Pour évoquer ce film magnifique qu’est L’extraordinaire voyage de Marona, ce récit touchant de la vie d’une petite chienne, au doux pelage noir et blanc, et de ses trois maîtres successifs, je ne reviendrai pas sur l’élégance graphique du design “personnages” de Brecht Evens, auteur-phare de la bande dessinée contemporaine ; je ne reviendrai pas non plus sur cette virtuosité visuelle inspirée, et bien loin des habituelles performances démonstratives d’un certain cinéma d’animation mainstream qui confond salle de cinéma et parc d’attractions ; de la même manière, je ne reviendrai pas sur le message humaniste sincère, dénué d’opportunisme, qui précise que “le bonheur est une petite chose, presque rien” et que, loin de constituer là une attitude de résignation, il finit par interroger le spectateur, petit ou grand, sur la tendance de sa propre espèce – l’espèce humaine – à vouloir toujours plus, dans une angoissante “course contre soi-même”, ainsi que le biologiste Konrad Lorenz nommait, en 1973, dans son essai Les huit péchés capitaux de notre civilisation, cette “incapacité manifeste des hommes modernes à rester seuls en face d’eux-mêmes, ne serait-ce qu’un moment” et à “(n’accorder) plus d’importance qu’à la réussite (…) qui permet de vaincre les autres dans une contrainte impitoyable du dépassement.” Non, je ne reviendrai pas sur tout cela, ni sur la délicate partition de Pablo Pico, dont le titre Les souvenirs, avec reprise du thème principal et citation des thèmes secondaires, peut se lire comme un résumé musical du film.
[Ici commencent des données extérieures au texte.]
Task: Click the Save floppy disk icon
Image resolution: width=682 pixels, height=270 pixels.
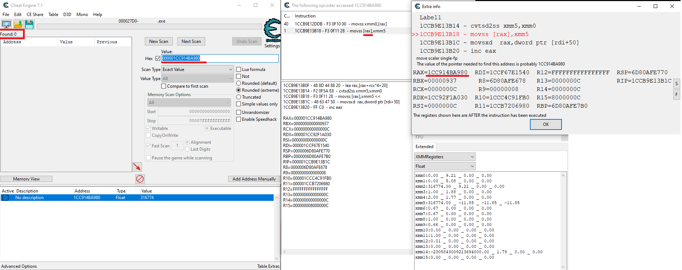Action: (29, 24)
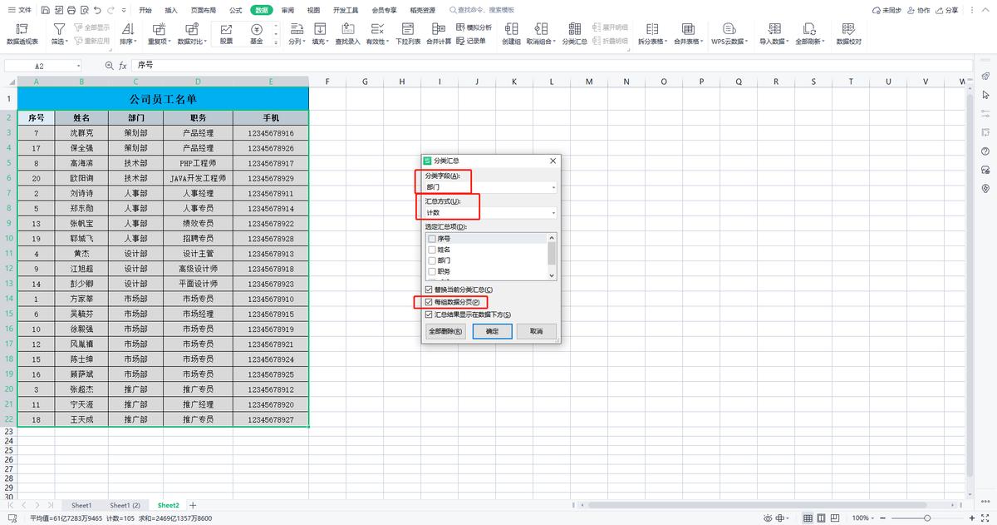The height and width of the screenshot is (525, 997).
Task: Expand the 分类字段 dropdown showing 部门
Action: click(553, 188)
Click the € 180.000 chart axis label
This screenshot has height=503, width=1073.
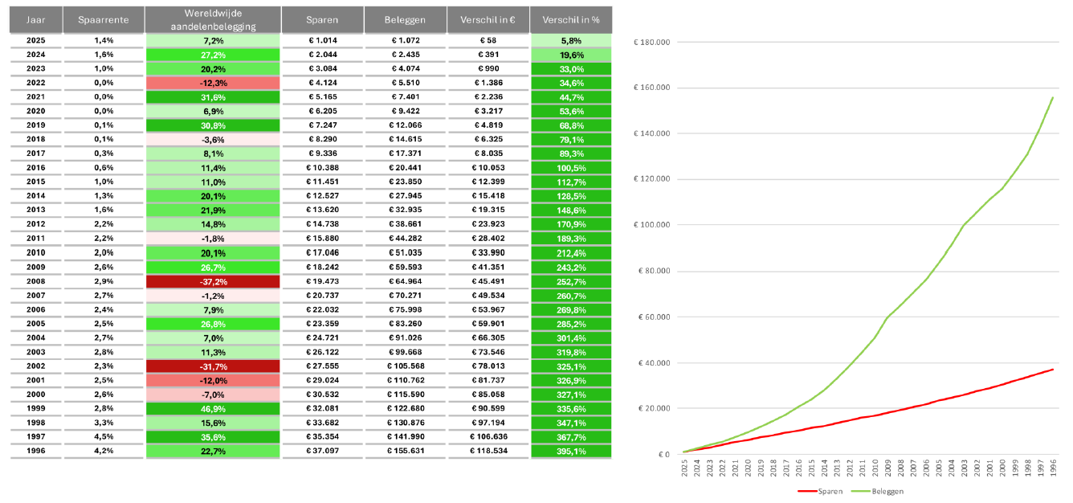pos(651,42)
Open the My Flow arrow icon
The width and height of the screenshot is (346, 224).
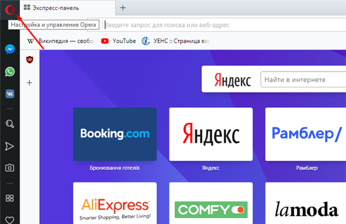click(9, 146)
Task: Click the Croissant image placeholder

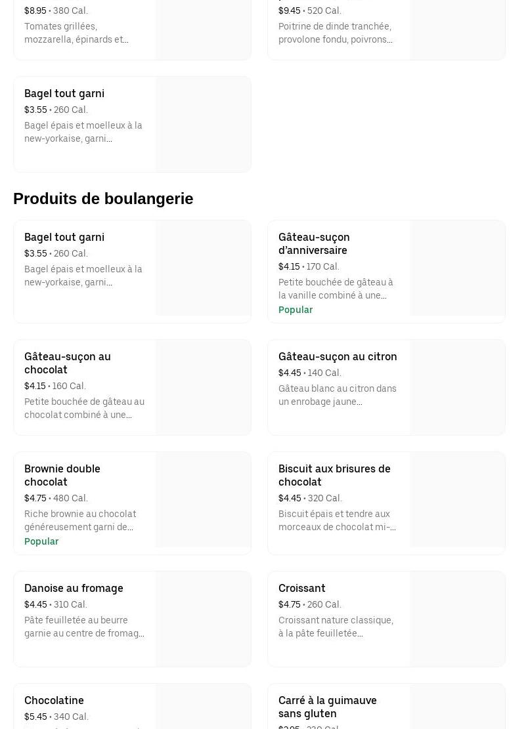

Non, mais je m’interrogerai… Je m’interrogerai sur l’échec que va subir, en salles, ce long métrage, artistiquement ambitieux, émotionnellement sensible, et bénéficiant d’une presse assez unanimement élogieuse. Est-il ainsi suffisant, à longueur de colonnes, de la presse généraliste à la presse spécialisée, de constamment s’esbaudir devant la réussite économique et créatrice de ce milieu de l’animation hexagonale, qui, en termes de volume de production (cinéma + séries TV) serait –paraît-il – passée de la 3e place mondiale à la 2e, derrière le Japon, mais devant, désormais, les Etats-Unis. En dehors des hourras cocardiers et des indicateurs statistiques de performances, chers aux financeurs publics et privés et aux forums de coproduction type “Cartoon Movie”, la belle affaire !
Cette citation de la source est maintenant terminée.